The ancient city of Simena once consisted of two parts - an island and a coastal part of the mainland. The coastal part today is an idylic fishing village with its crusader castle on the hill. Across the bay are the islands where half-submerged ruins of the residential part of Simena can be seen - the result of terrible earthquakes of the 2nd century AD. Notice the staircases descending into the water. Foundations of buildings and the ancient harbour are also seen below the sea. Most of the ruins are truthfully hard to see, you have to use your imagination a bit as they are quite sunken - its not quite the lost city of Atlantis!
The earliest church of St. Nicholas at Myra was built in the 6th century. The present-day church stems mainly from the 8th century; a monastery was added in the second half of the 11th century.In 1863 Czar Alexander II of Russia bought the building and started to have it restored, but the work was never finished. In 1963 the eastern and southern sides of the church was excavated, in 1968 the former burial of St. Nicholas was roofed over. The floor of the church is made of opus sectile, a mosaic of coloured marble, and there are some remains of wall-paintings. A Greek marble sarcophagus had been reused to bury the Saint, but his bones were stolen in 1087 by merchants from Bari, and now held in the cathedral of that city.
The Demre Santa wouldn't go to New Zealand. Just a hundred metres or so from his old church, near where the tour buses park, there is a giant bronze sculpture of St Nick standing on a painted globe.
Santa Claus, St. Nicholas, Father Christmas, Kris Kringle, or simply Santa, is a legendary gift-giving icon who distributes presents to sleeping children and adults who have been "good" all year; traditionally during the night of December 24, Christmas Eve. The popular American form Santa Claus originated as a mispronunciation of Dutch Sinterklaas, which is a contracted form of Sint Nicolaas (Saint Nicholas).
It is believed that Kale (Simena) and Kekova are often called the "sunken city" due to the numerous ruins and sarcophaguses halfway underwater.
But along the shore of Kekova are also the remains of an old city ruined following a earthquake during the byzantine period.
Parts of old houses and walls are half above and half under the water, while probably the most impressive is the staircase going... who knows where?
The crystal clear water allows also a wonderful view of the ruins which are now under the water level.
Due to its location the Island of Kekova is relatively unknown to tourists.
The best way to get to Kekova and see the surrounds is by boat.

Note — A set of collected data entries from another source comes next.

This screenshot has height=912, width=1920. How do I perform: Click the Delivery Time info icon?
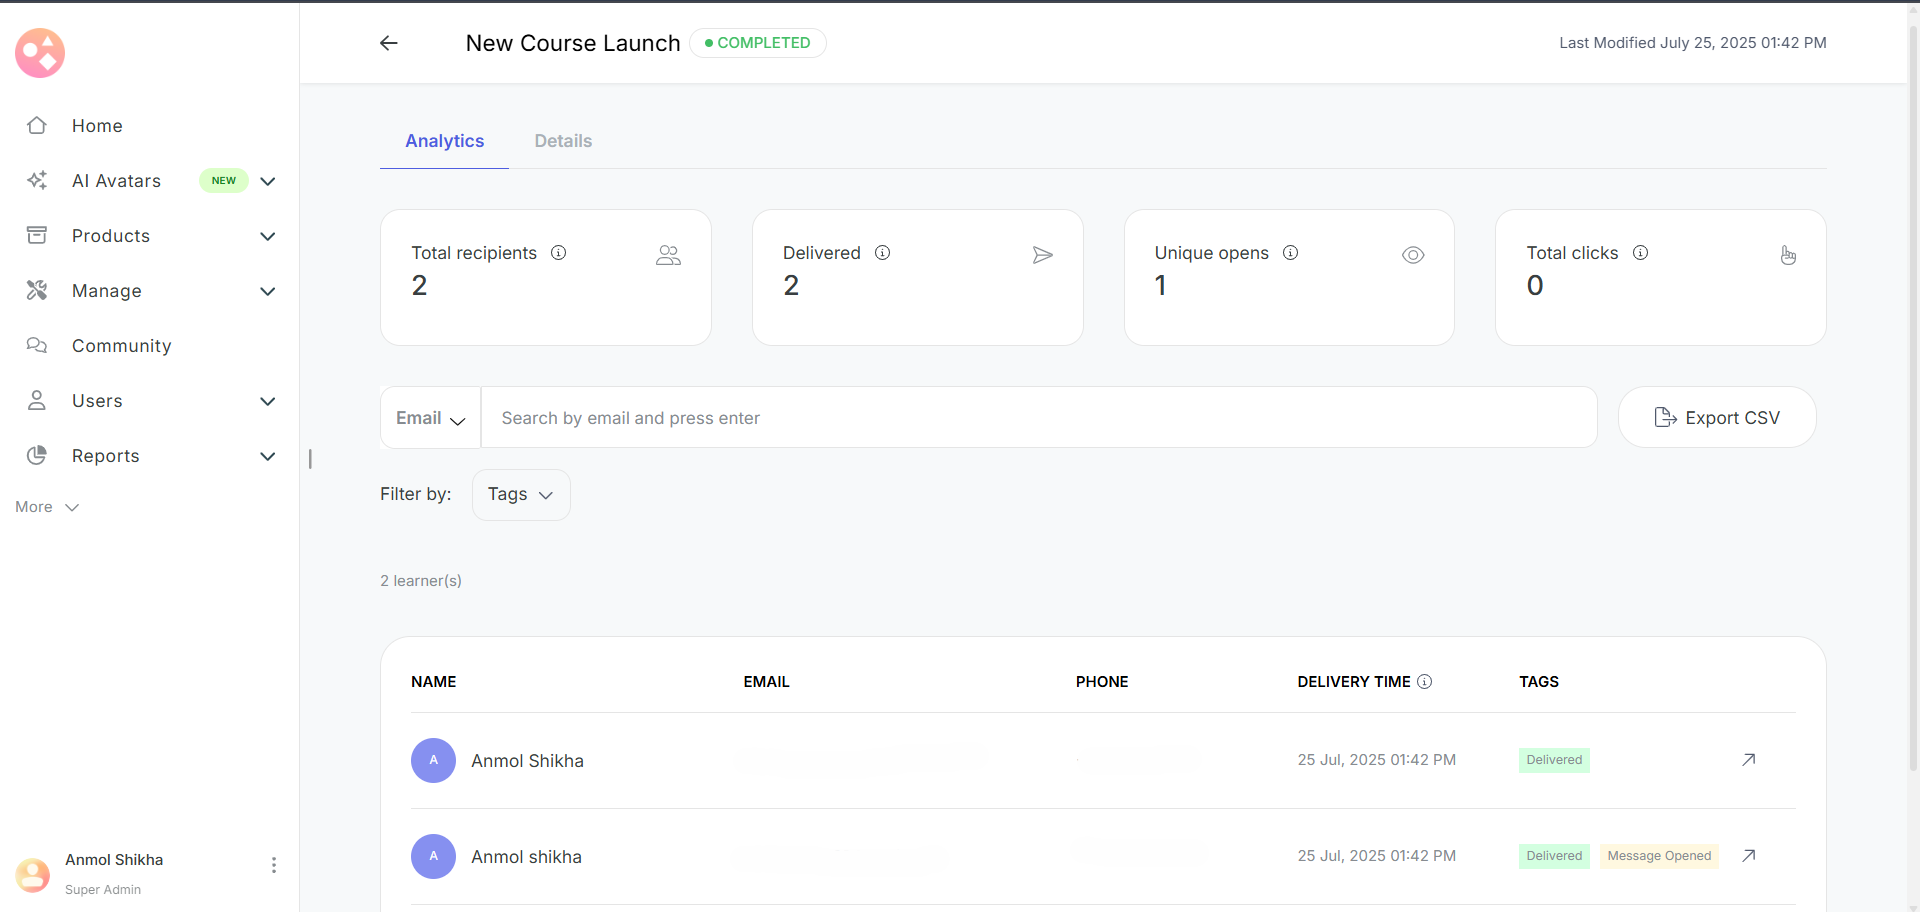(x=1425, y=682)
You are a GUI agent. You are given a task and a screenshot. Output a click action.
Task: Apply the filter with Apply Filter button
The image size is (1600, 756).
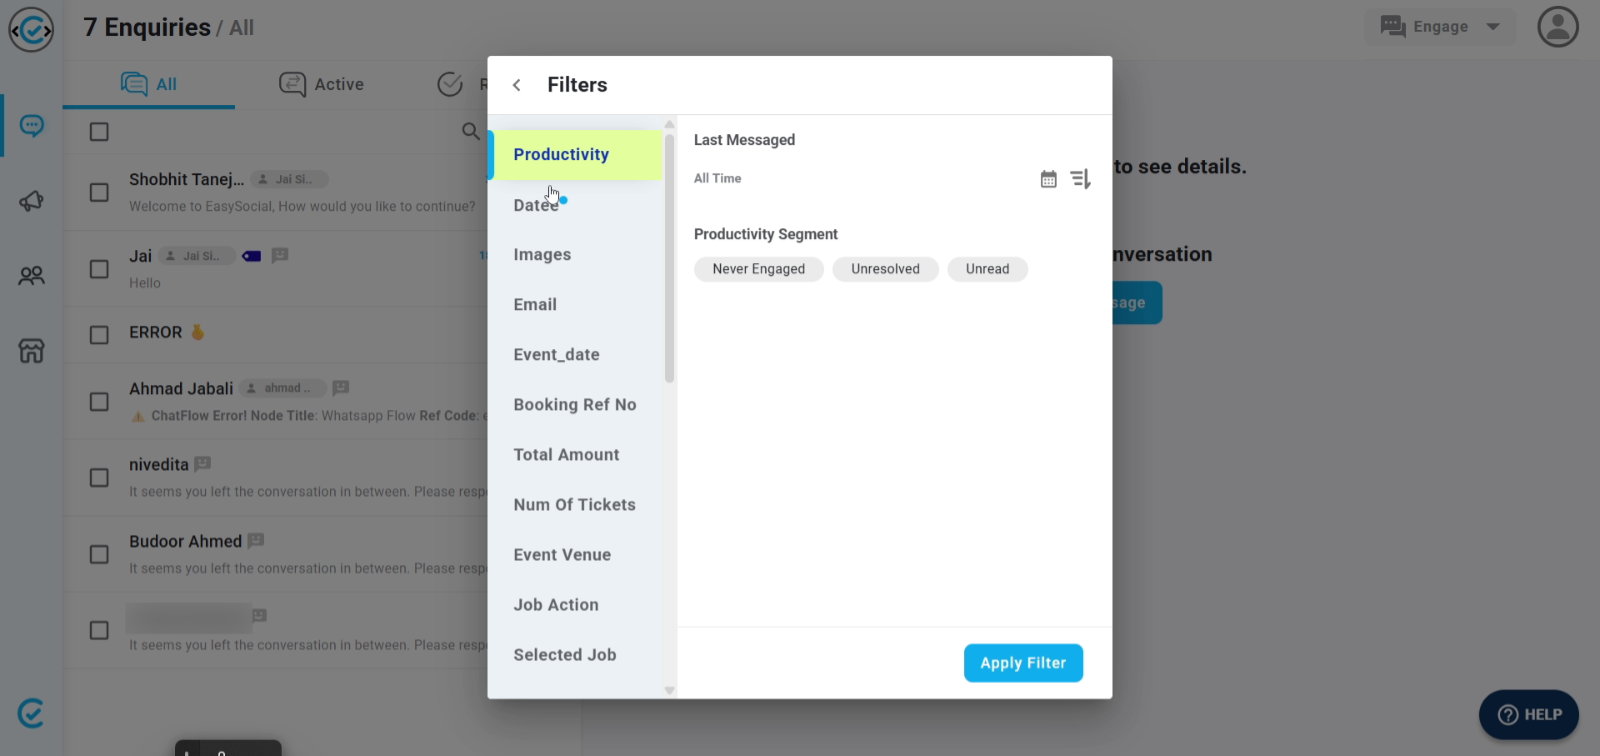(x=1023, y=663)
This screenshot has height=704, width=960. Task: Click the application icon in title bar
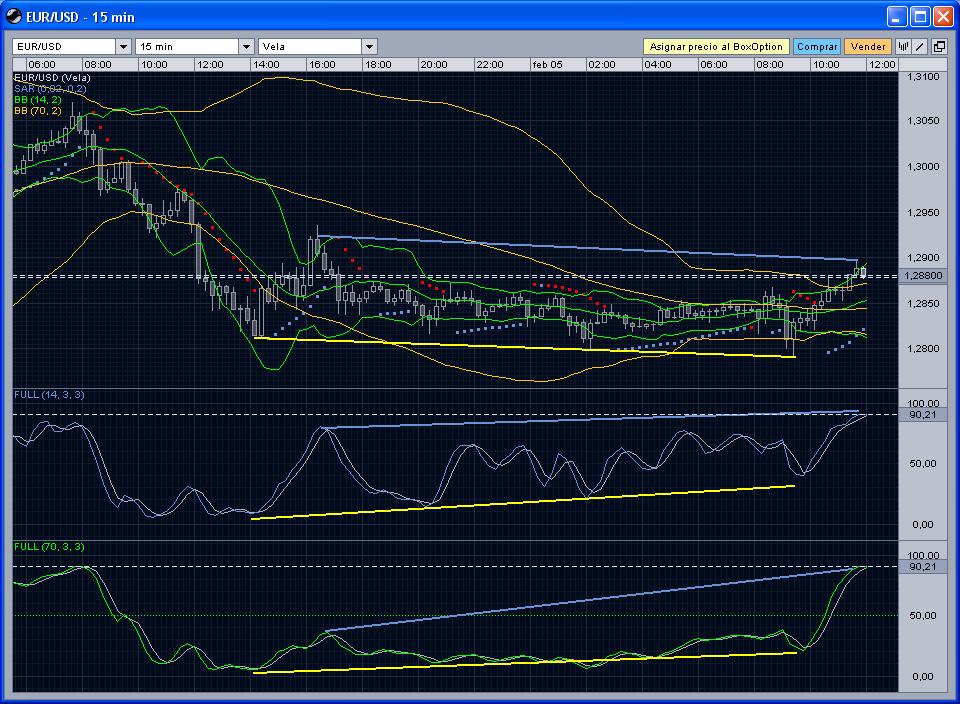[x=15, y=16]
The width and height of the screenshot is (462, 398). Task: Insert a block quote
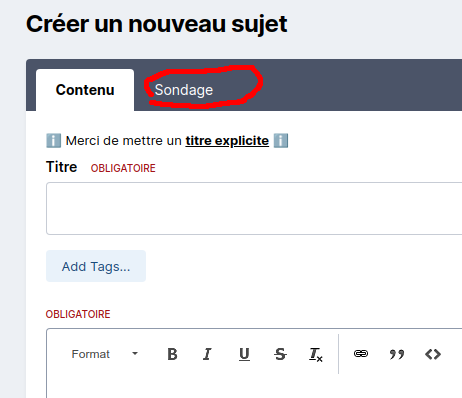(397, 354)
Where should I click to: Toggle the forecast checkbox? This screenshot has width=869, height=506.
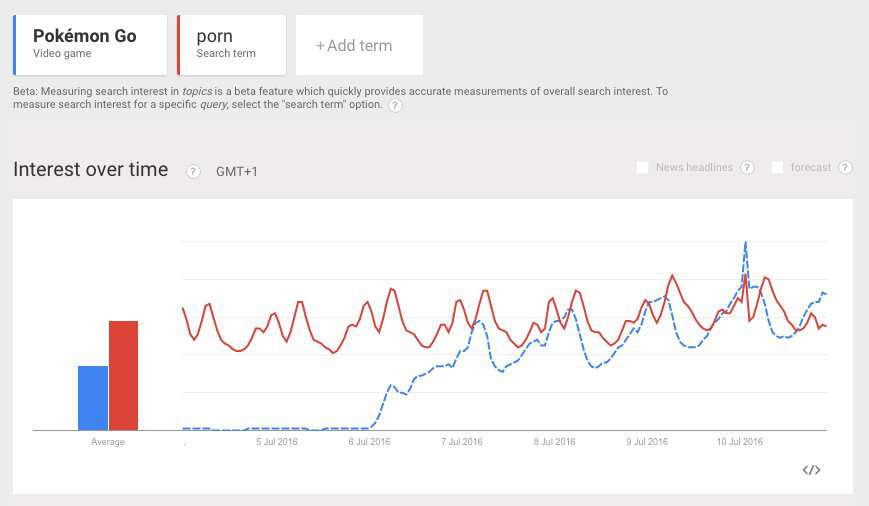click(777, 167)
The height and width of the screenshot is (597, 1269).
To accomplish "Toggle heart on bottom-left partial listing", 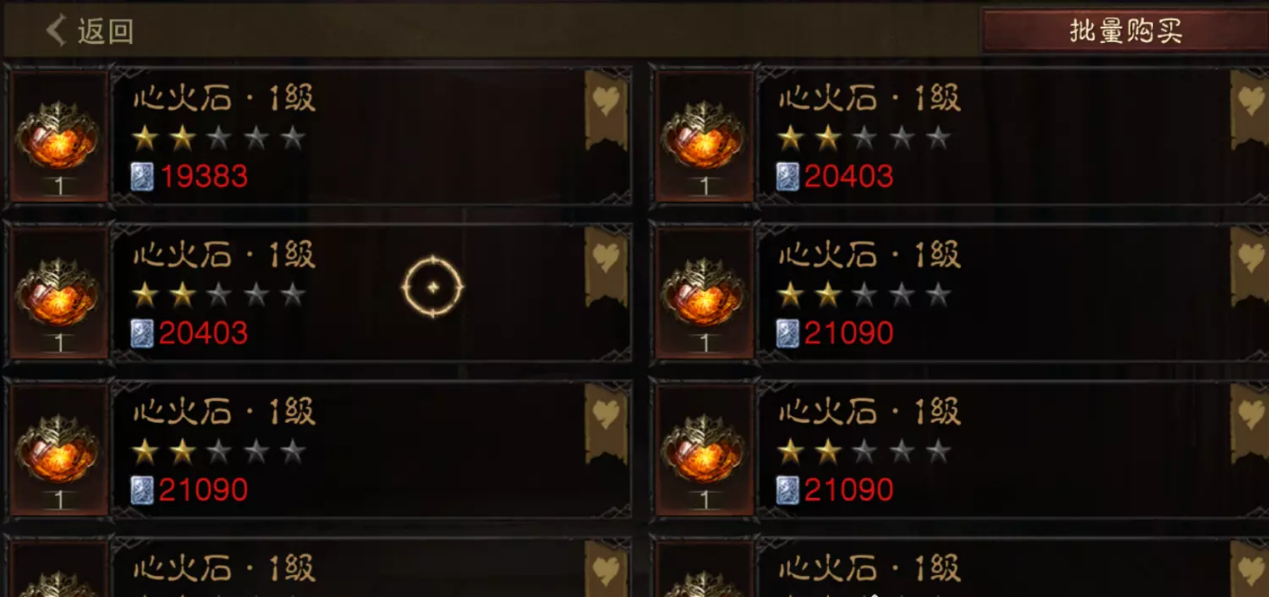I will point(606,570).
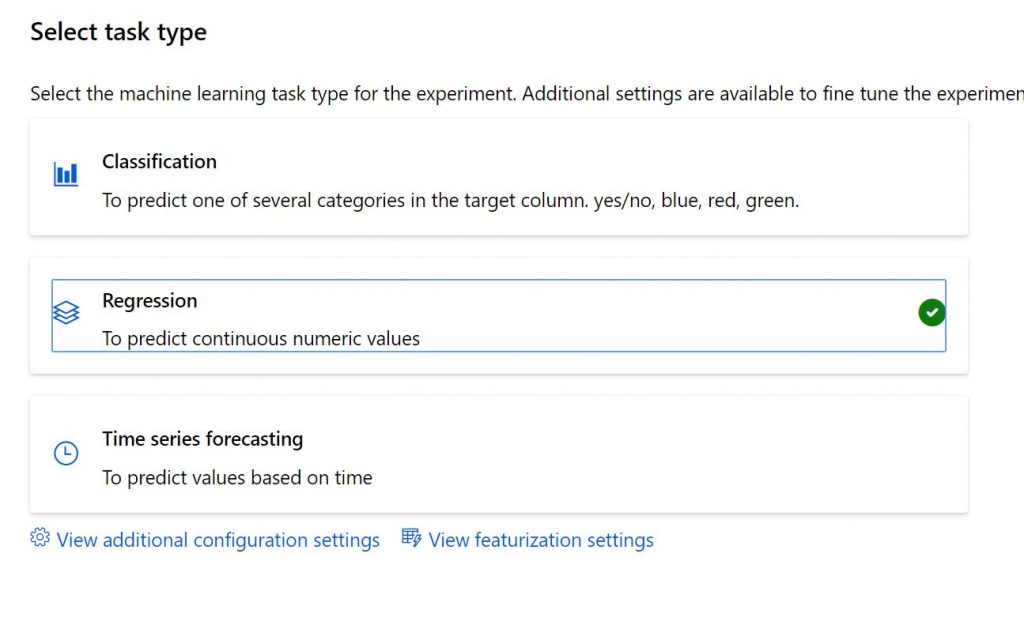Click the white margin below Regression's blue outline

click(x=500, y=363)
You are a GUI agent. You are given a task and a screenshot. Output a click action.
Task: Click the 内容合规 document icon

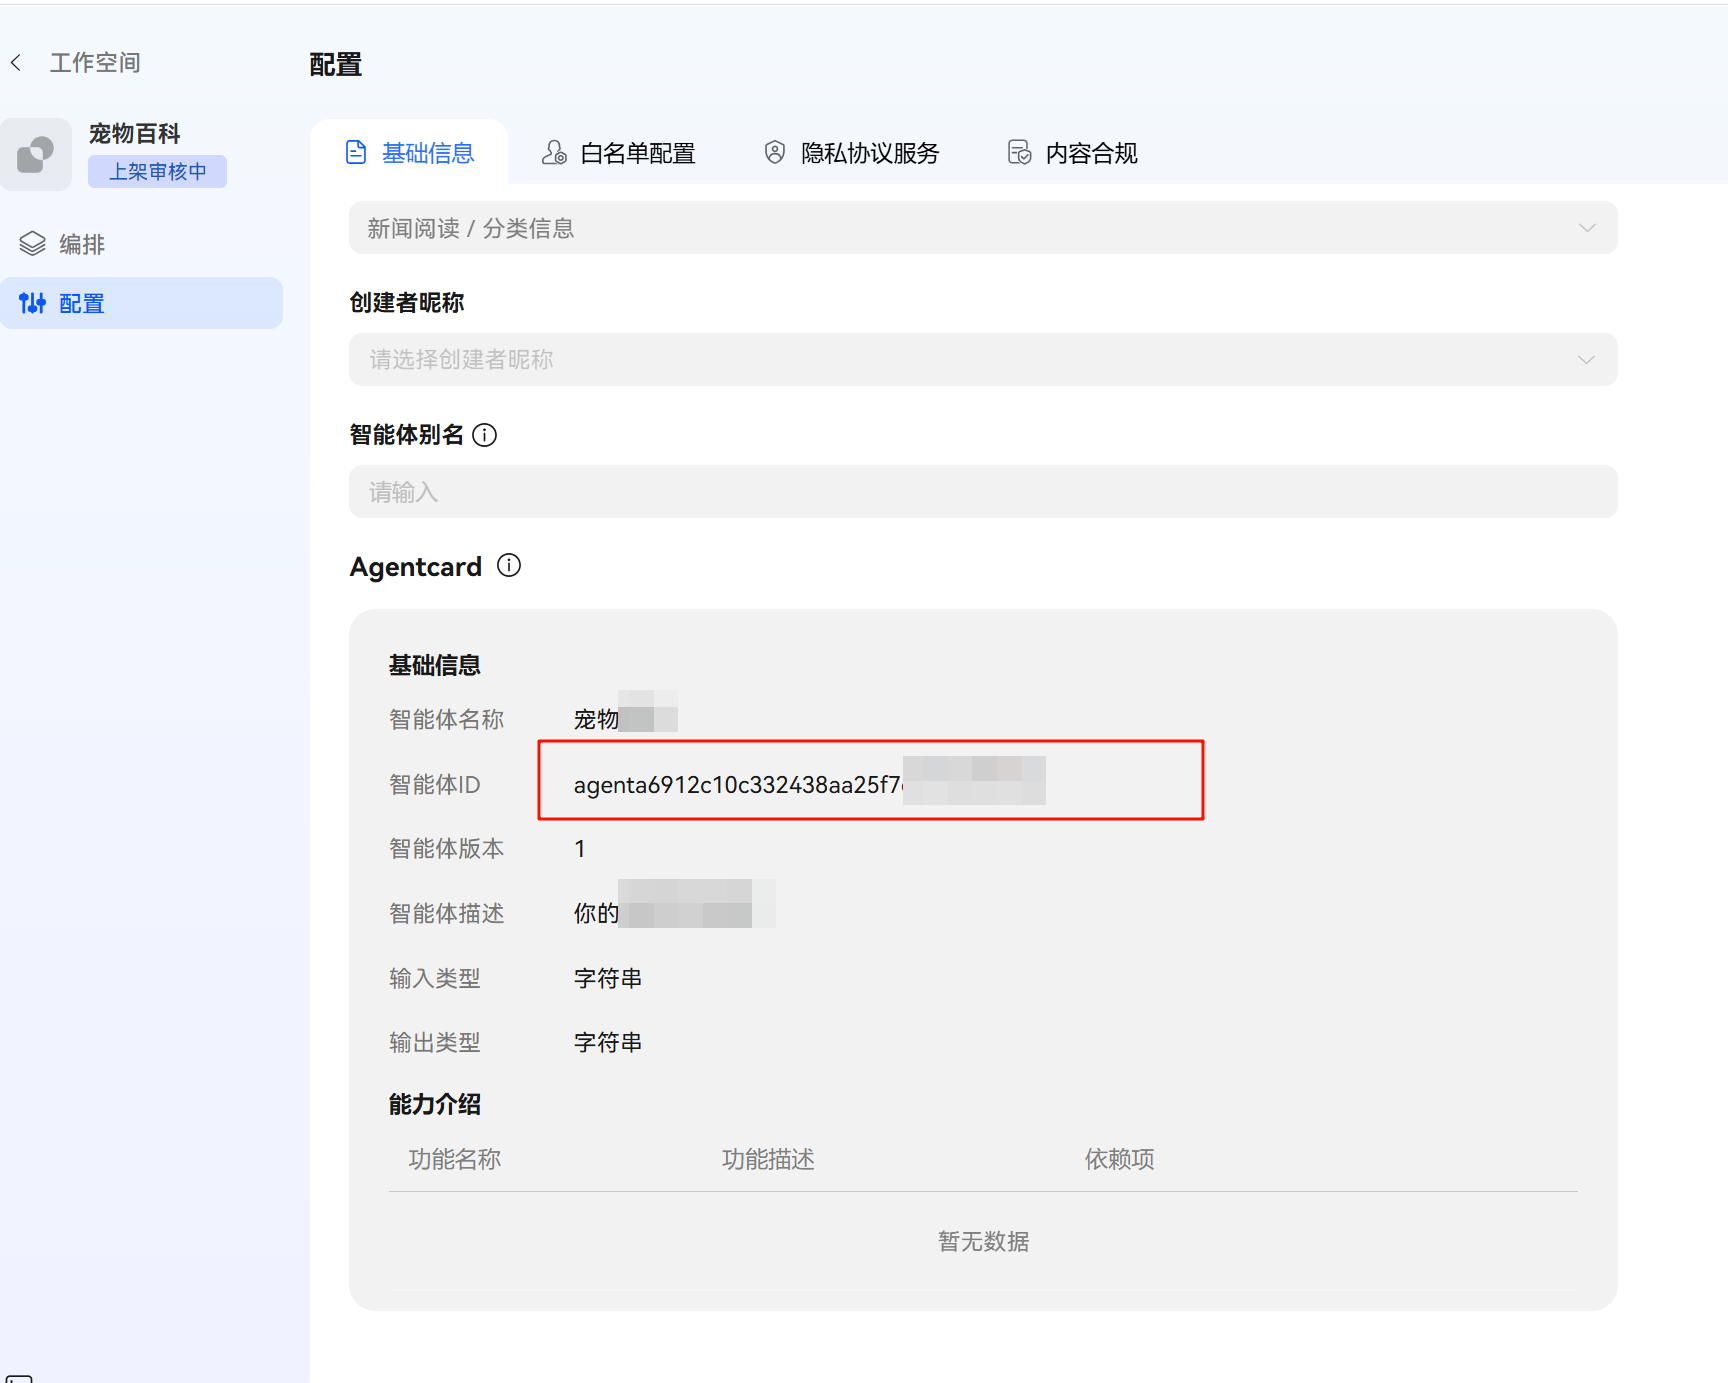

We took one fisherman boat from Ucagiz and had a great trip around the island, to see the remains of the suken city.
Kekova is actually a group of little islands and bays that form an oasis of peace and calm.
The most important attractions are the Lycian tombs, some of them halfway underwater, the sunken city and the ruins of fort Kalakoi.
The theater located in the beautiful medieval fortress on the hill of Kale is the smallest in Lycia.
With places for only 300 persons, the small theatre is carved in stone and has only seven rows of seats.
Another important place to see in Kale is the one with the ruins of a bath with a polygonal wall construction, located on the shore. According to the inscriptions found here it was dedicated to Emperor Titus.
The modern village of Kale, ancient Simena, can be reached by the coastal road from Demre or from Ucagýz, is one of the most charming Lycian sites.
With old tombs, the well preserved medieval fortress and the underwater ruins, Kale is a wonderful destination for a pleasant trip.
About Simena it is said that in Roman times it was a member of the Lycian federation, but the town was founded much earlier.